== Collected data ==
========================================================================

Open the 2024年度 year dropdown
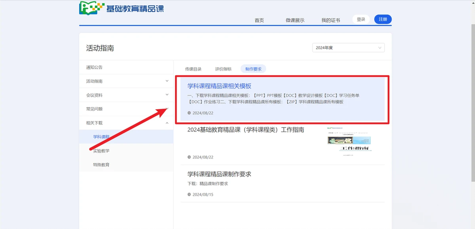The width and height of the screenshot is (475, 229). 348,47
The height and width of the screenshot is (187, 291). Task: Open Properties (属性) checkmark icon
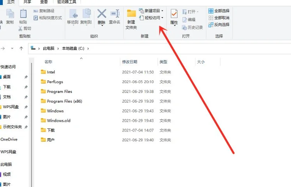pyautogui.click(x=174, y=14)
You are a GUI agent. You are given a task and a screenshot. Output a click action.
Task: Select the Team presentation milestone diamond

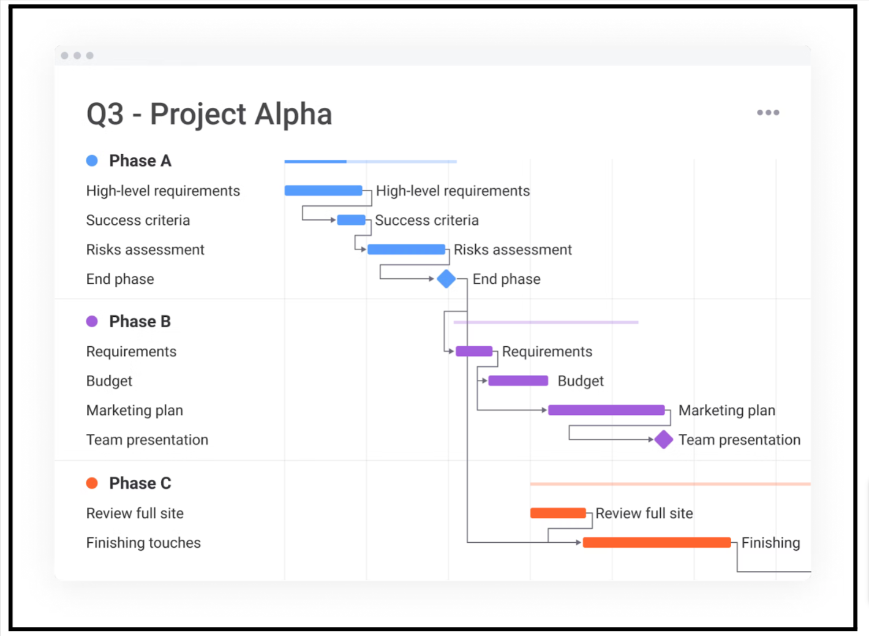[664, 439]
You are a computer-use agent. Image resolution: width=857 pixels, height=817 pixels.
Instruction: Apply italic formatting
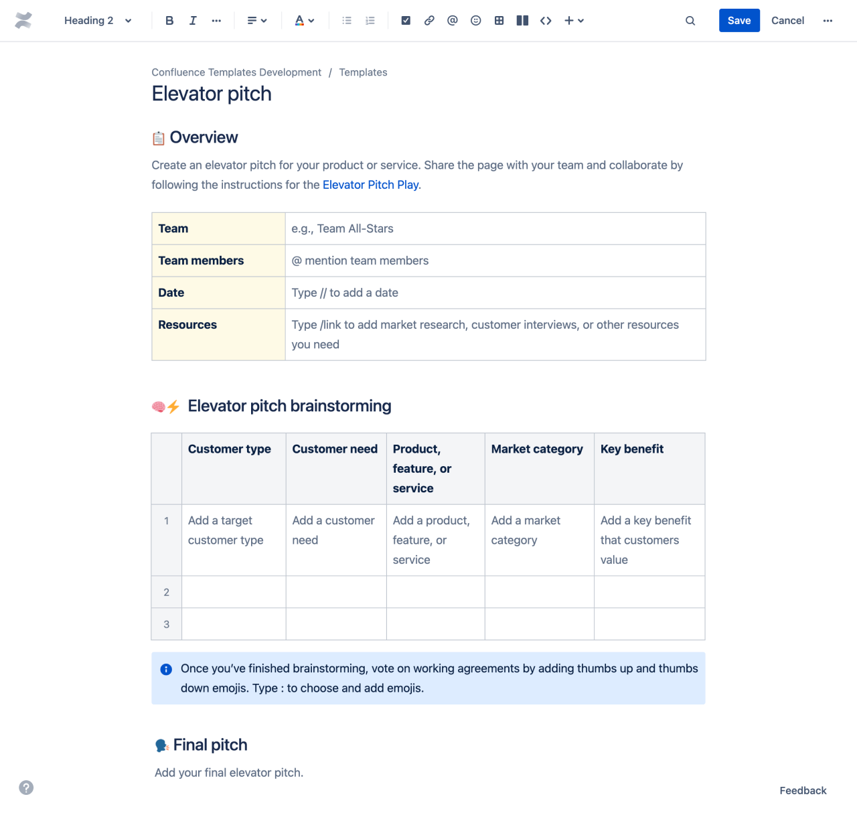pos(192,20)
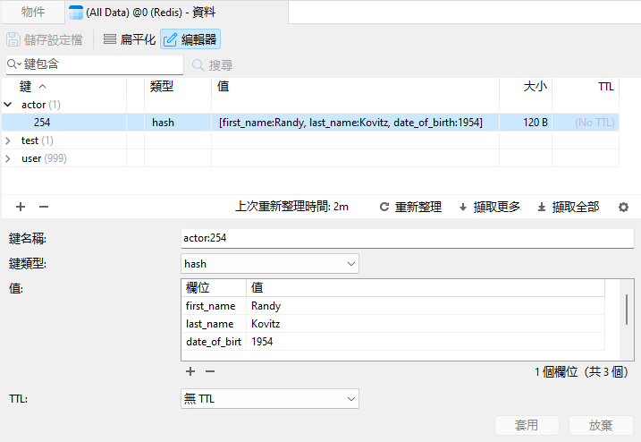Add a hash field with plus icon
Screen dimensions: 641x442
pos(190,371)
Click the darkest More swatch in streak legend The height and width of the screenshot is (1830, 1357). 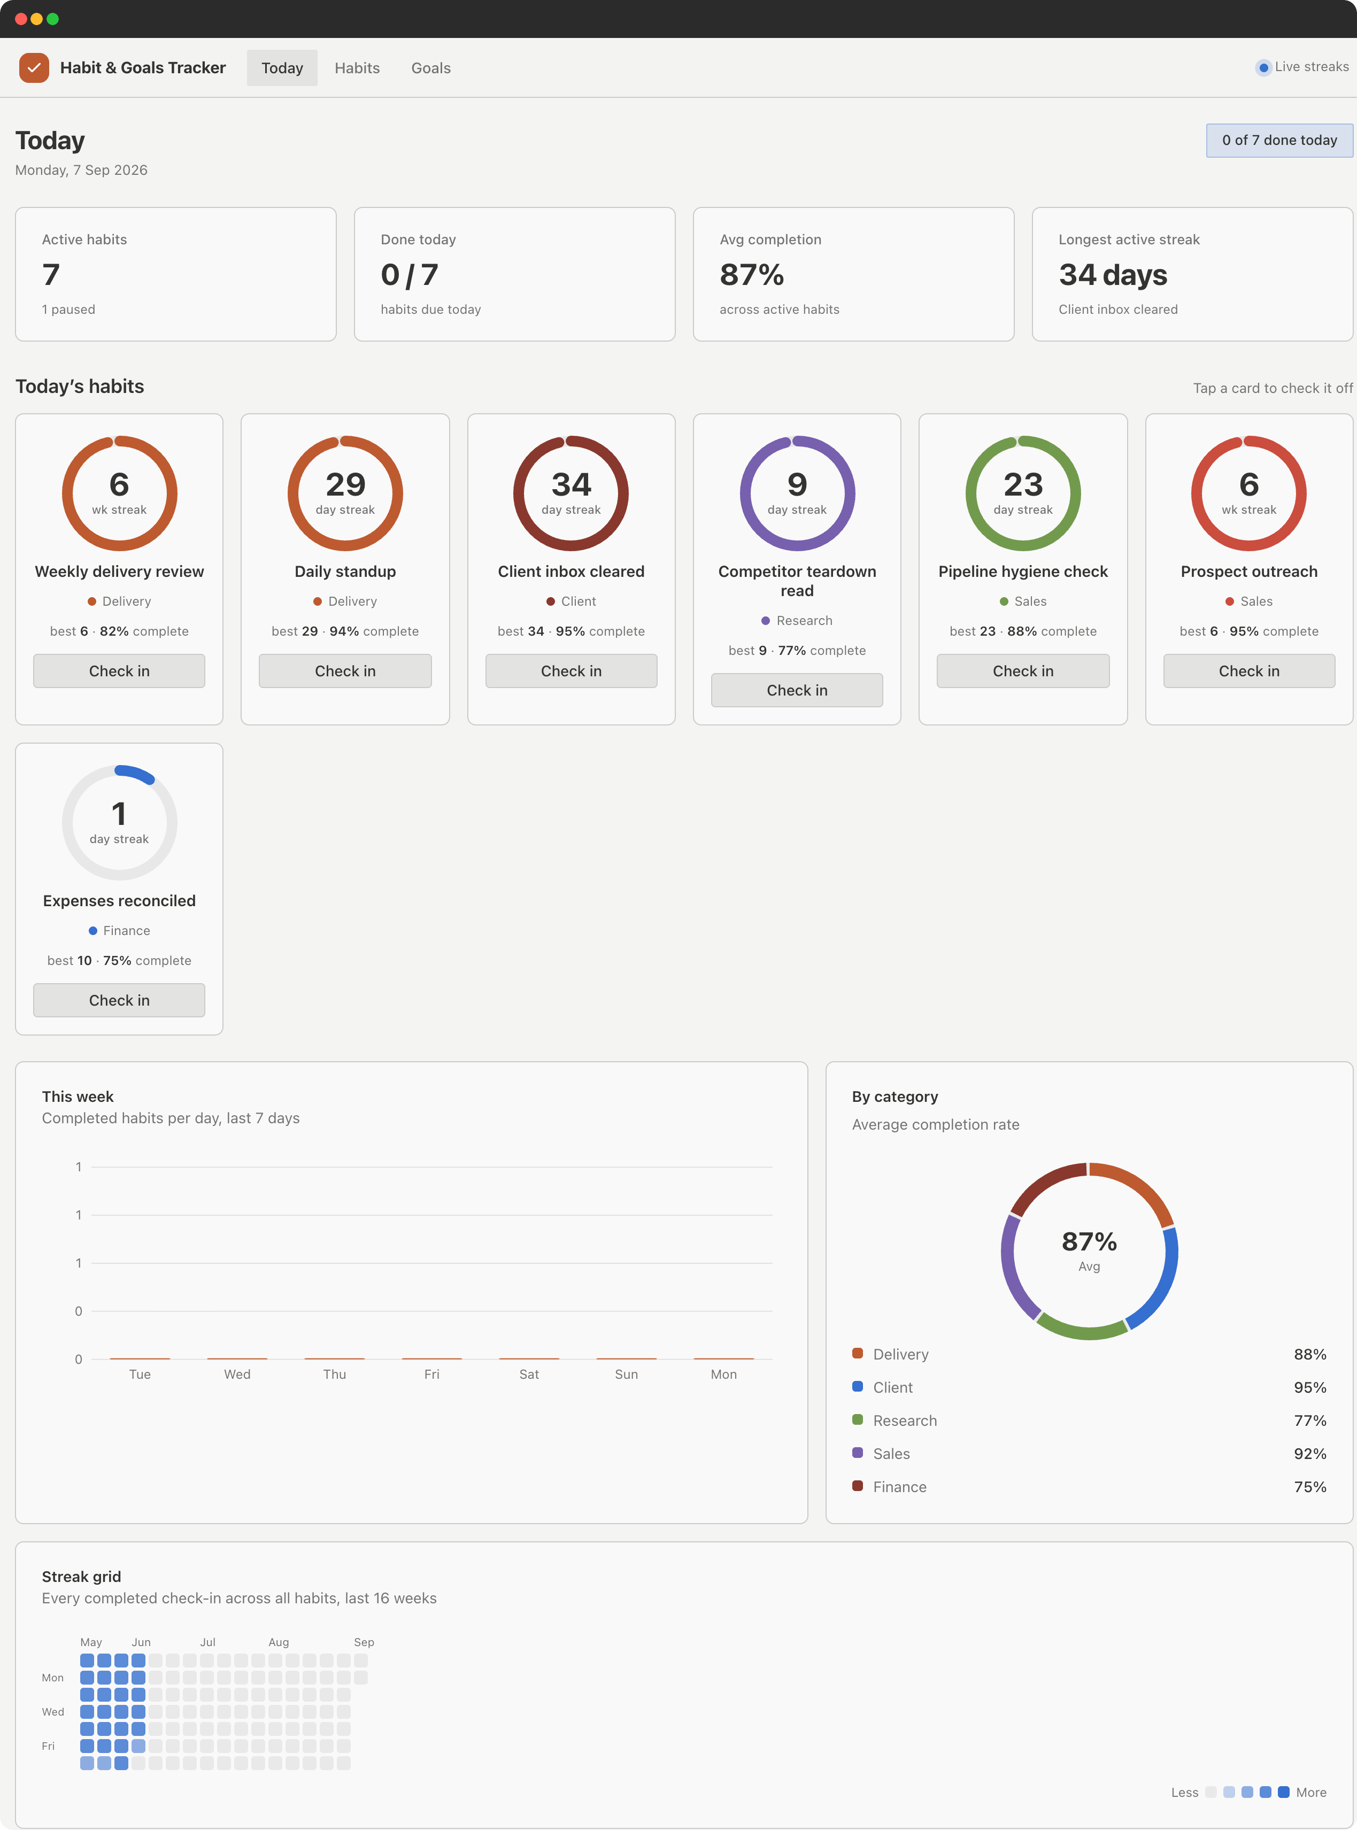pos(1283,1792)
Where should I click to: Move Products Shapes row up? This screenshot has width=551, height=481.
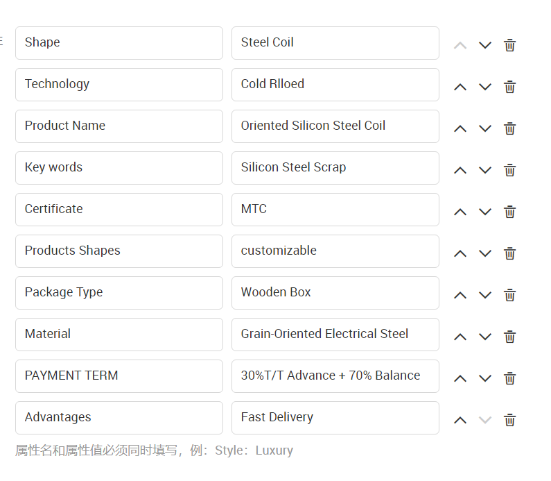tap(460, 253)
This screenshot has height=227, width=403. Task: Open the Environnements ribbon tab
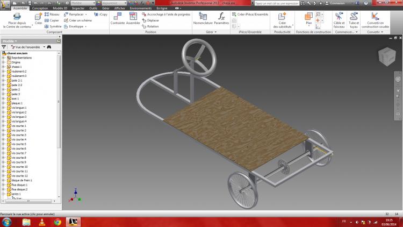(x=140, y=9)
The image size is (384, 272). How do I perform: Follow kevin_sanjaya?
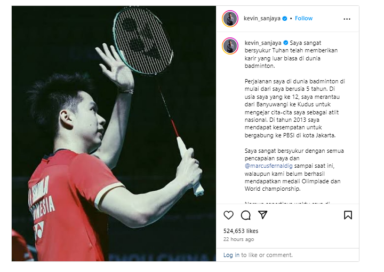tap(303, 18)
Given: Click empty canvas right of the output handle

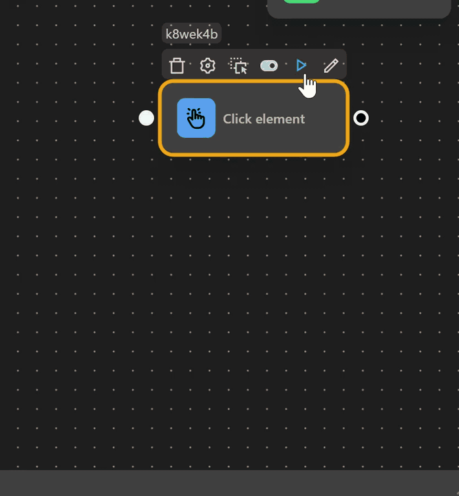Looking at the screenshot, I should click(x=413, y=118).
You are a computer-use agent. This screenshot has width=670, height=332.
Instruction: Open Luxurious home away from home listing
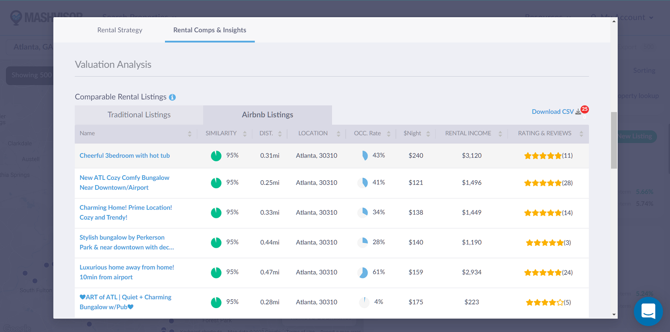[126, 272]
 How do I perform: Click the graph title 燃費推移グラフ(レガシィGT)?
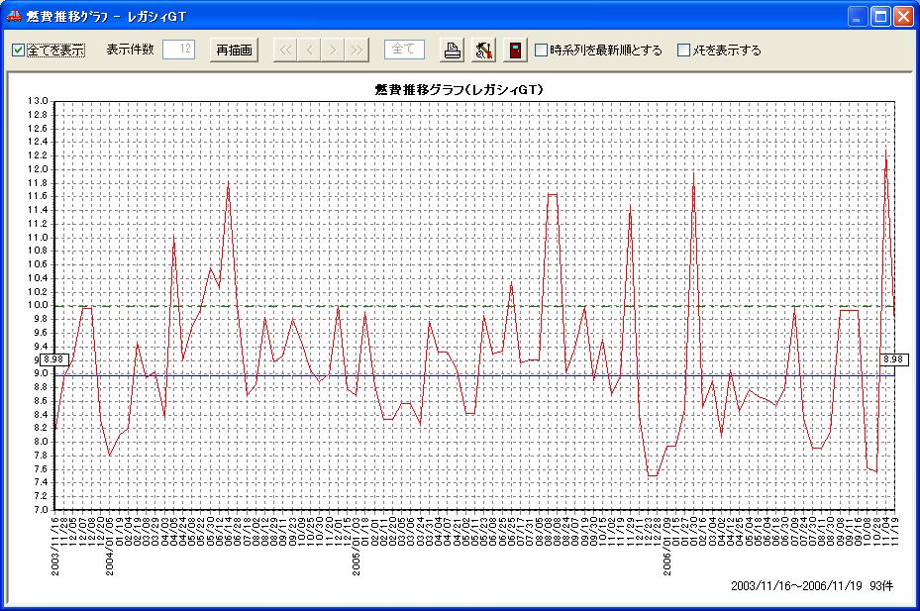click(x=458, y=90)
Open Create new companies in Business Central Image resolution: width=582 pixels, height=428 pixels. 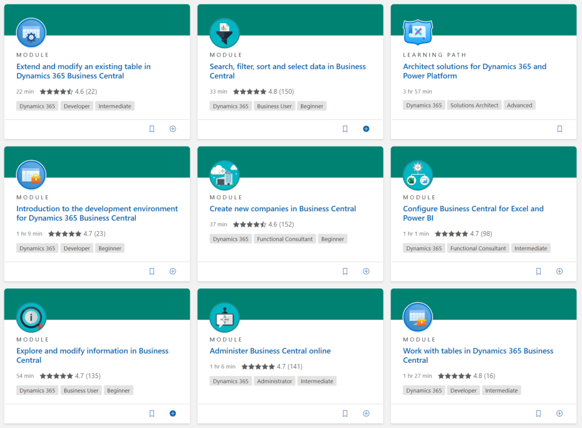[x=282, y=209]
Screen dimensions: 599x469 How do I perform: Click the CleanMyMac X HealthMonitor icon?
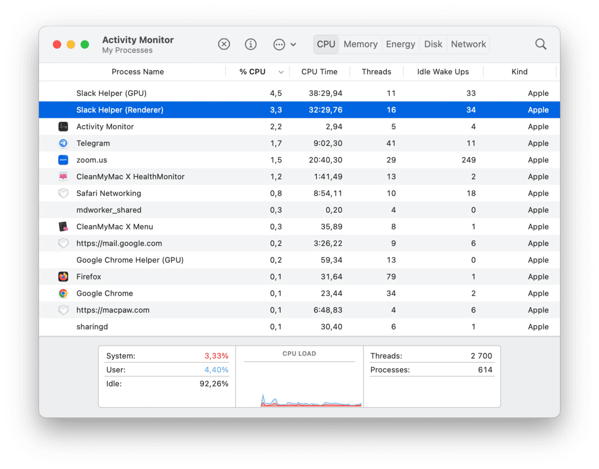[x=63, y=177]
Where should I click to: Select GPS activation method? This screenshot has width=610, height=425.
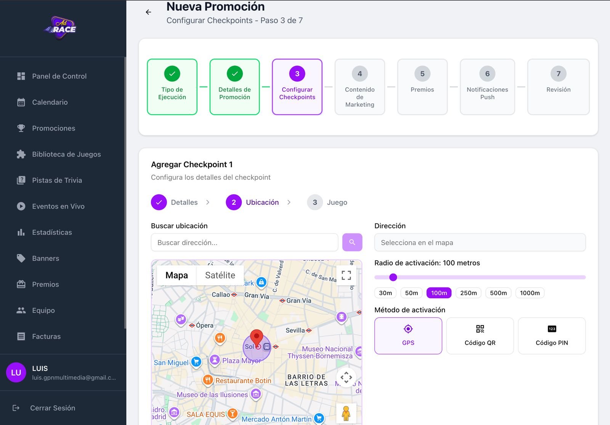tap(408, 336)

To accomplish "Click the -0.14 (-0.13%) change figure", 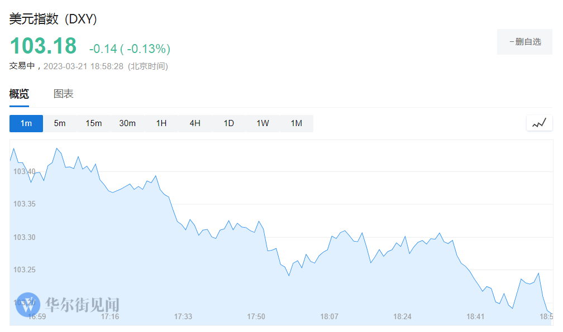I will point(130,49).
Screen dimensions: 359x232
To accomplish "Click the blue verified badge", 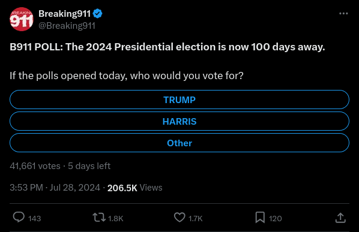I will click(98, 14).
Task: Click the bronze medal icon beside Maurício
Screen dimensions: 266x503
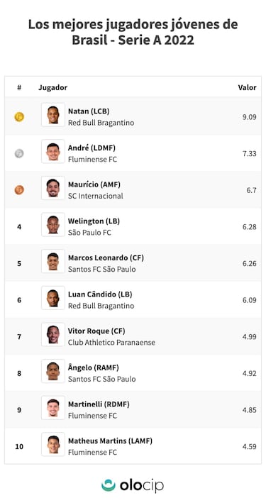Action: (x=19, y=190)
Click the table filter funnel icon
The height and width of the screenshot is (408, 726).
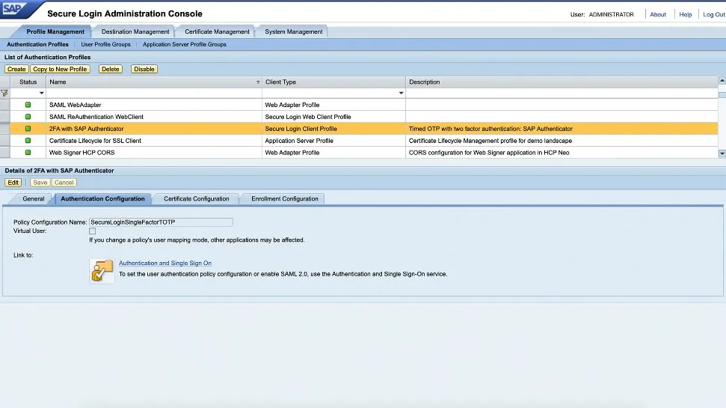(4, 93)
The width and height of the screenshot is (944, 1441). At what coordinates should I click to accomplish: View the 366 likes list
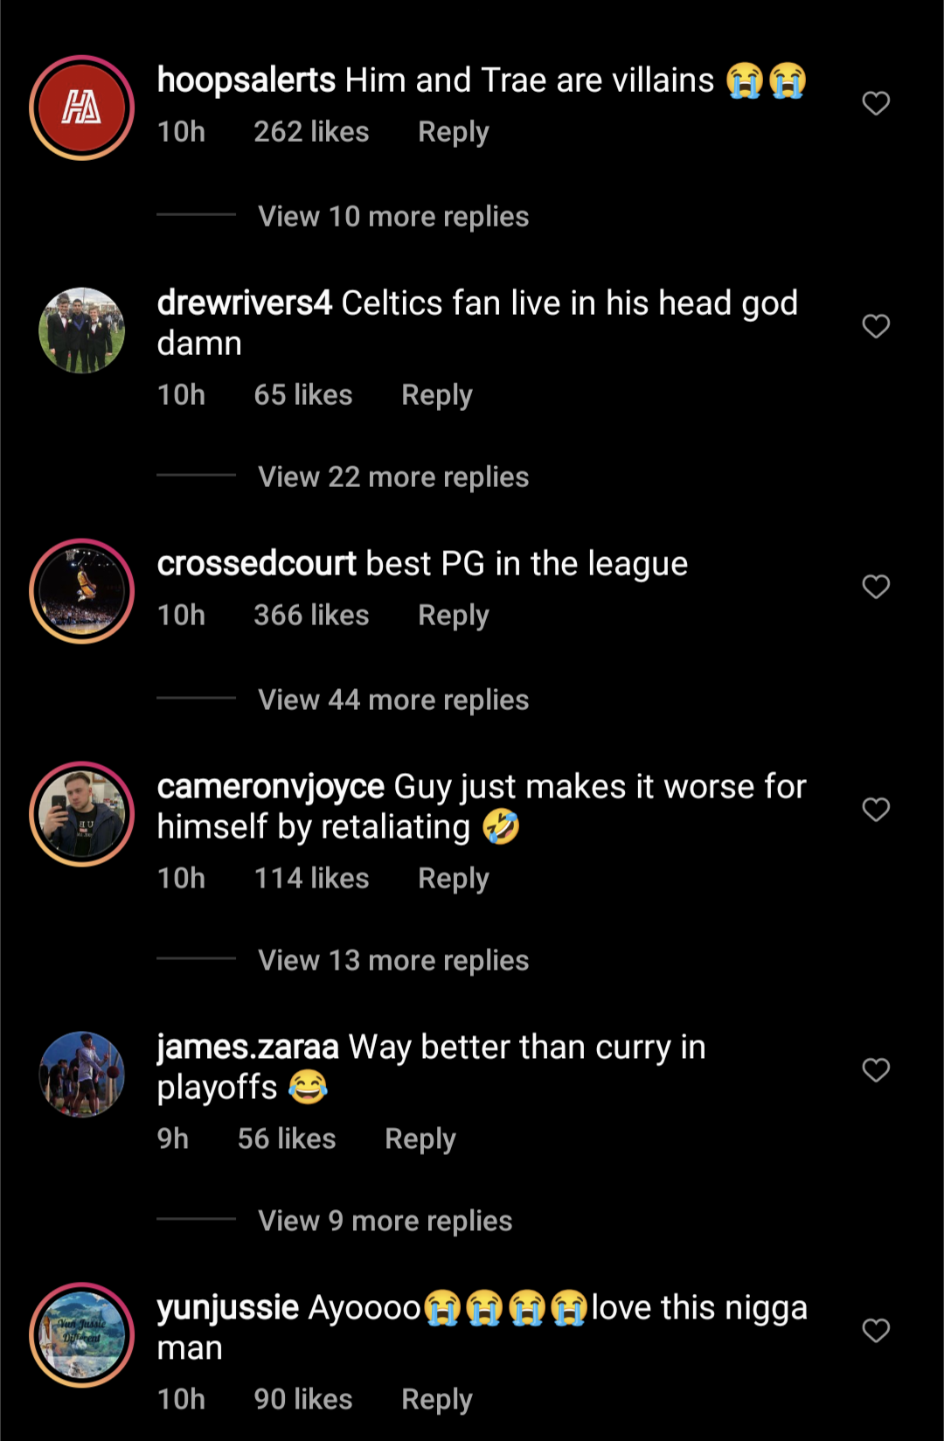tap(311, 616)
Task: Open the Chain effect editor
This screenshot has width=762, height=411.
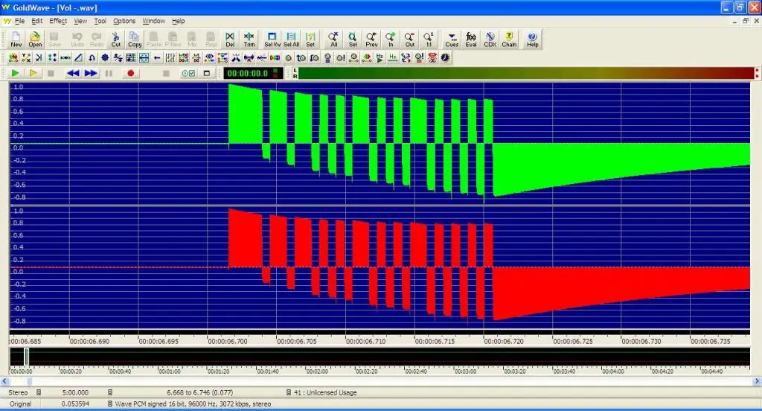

========================================================================

== AIM OF THE EXERCISE ==
Copy each line of the data above that holds "computer".

== ANSWER SPACE ==
You are a computer-use agent. Image resolution: width=857 pixels, height=817 pixels.
You are a computer-use agent. This screenshot has width=670, height=332.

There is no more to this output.